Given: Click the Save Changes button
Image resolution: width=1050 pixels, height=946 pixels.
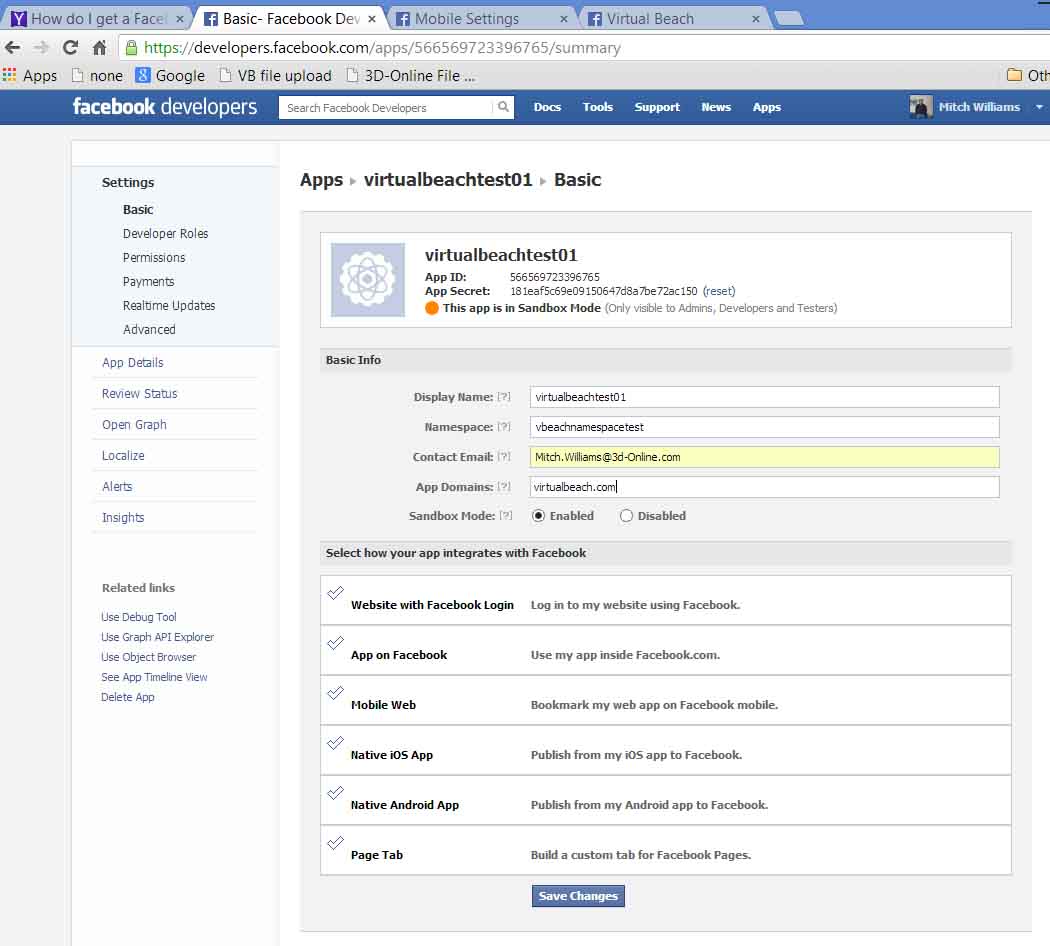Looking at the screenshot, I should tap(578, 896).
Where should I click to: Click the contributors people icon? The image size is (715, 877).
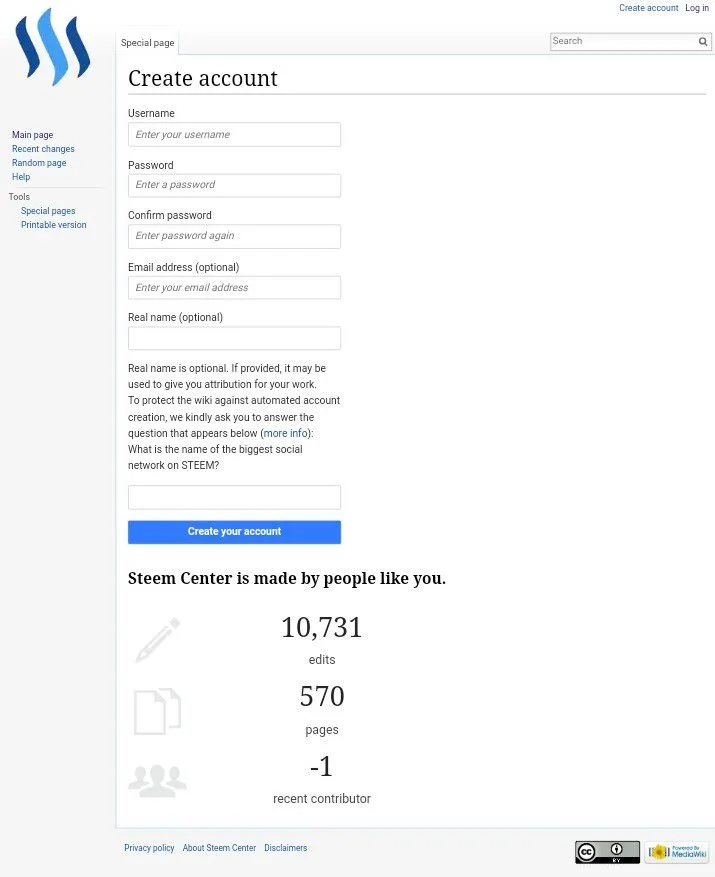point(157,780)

▬▬▬

• [ACTIVITY] Although the records above include pictures, the copy must contain only their exact text.

• [ANSWER AREA]
Given: Click the Save Changes button
Image resolution: width=1050 pixels, height=946 pixels.
Looking at the screenshot, I should tap(578, 896).
Where should I click to: Click the contributors people icon? The image size is (715, 877).
point(157,780)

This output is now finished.